We’re pleased to confirm that, right on schedule, we onboarded another 50 traders to the mainnet yesterday. We’ll be reporting back on progress after the weekend, but in the meantime, Cryptrader is back with one of his informative videos. This time, he shares some of his top tips for managing the differences in liquidity on mainnet compared to testnet.
Cryptrader opens this video by explaining the progress in liquidity on the mainnet as we’ve onboarded new traders. Currently, we’re seeing anywhere between $20 million and $40 million in daily volume. We’re also seeing the average liquidity per tick increase to around 1,000. Bearing in mind, this is only the very beginning. Once we have thousands of traders on the ladder, we’re going to see one of the most liquid order books in the crypto space!
However, remember that currently, with only a small group trading, liquidity is far lower than it will be once the DFE launches to the public. Trading in a lower liquidity environment comes with some particular challenges.
So Cryptrader’s tips are aimed at helping traders to understand these challenges and avoid some potential pitfalls.
#1 Don’t Overleverage Yourself
Cryptrader explains that with higher leverage, there’s a greater chance of being liquidated. On the mainnet, leverage is currently limited to 10x. Lower liquidity means there’s less chance of you being able to exit your position when the price moves. So keeping leverage low offsets the risk of your position being liquidated.

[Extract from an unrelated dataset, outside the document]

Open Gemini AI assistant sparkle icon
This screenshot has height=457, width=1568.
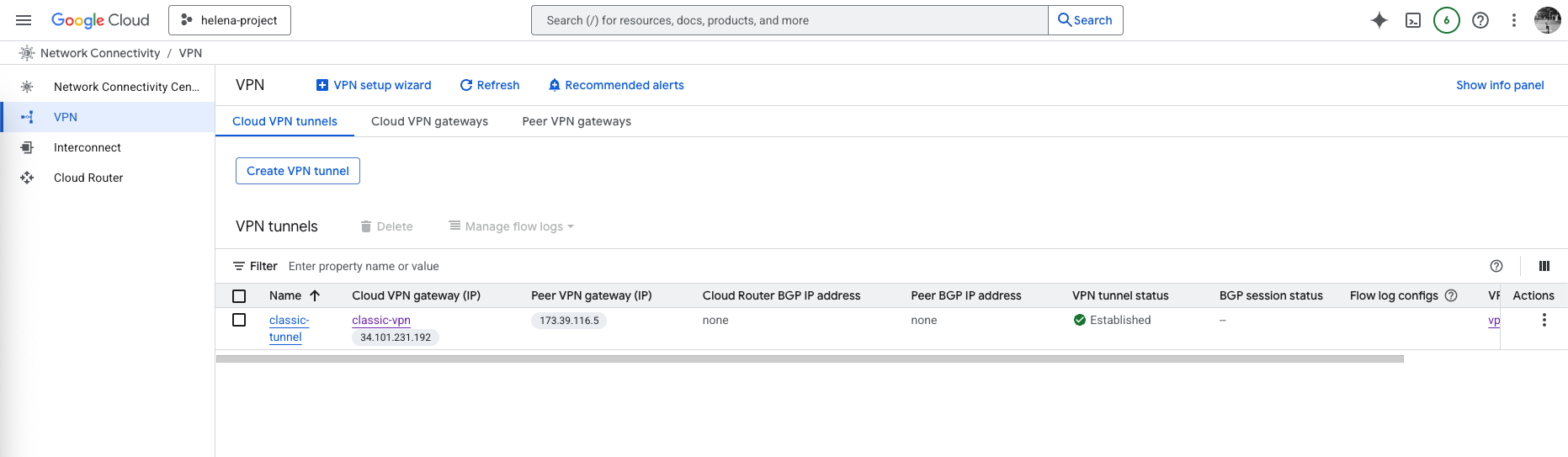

Last weekend we saw epic drops in the BTC price. Cryptrader explains that with 10x leverage, a trader could be liquidated within a five-minute candle. So use leverage cautiously, particularly when liquidity is lower.
#2 Be Cautious of Market Executing Orders
Cryptrader explains with lower liquidity on the ladder, market executing orders should be used with caution, particularly if you’re working with a bigger order. Instructing a market executing order can eat through much of the liquidity on the ladder and result in slippage.
He illustrates this risk with a live trade. If you were working with an open position of 25,000 long contracts, and clicked a market executing order, the liquidity on the entire buy-side of the ladder would only be one-tenth what’s needed to close out his position.
Hopefully, these two tips will help newcomers arriving on the mainnet to understand the challenges of trading in a lower liquidity environment.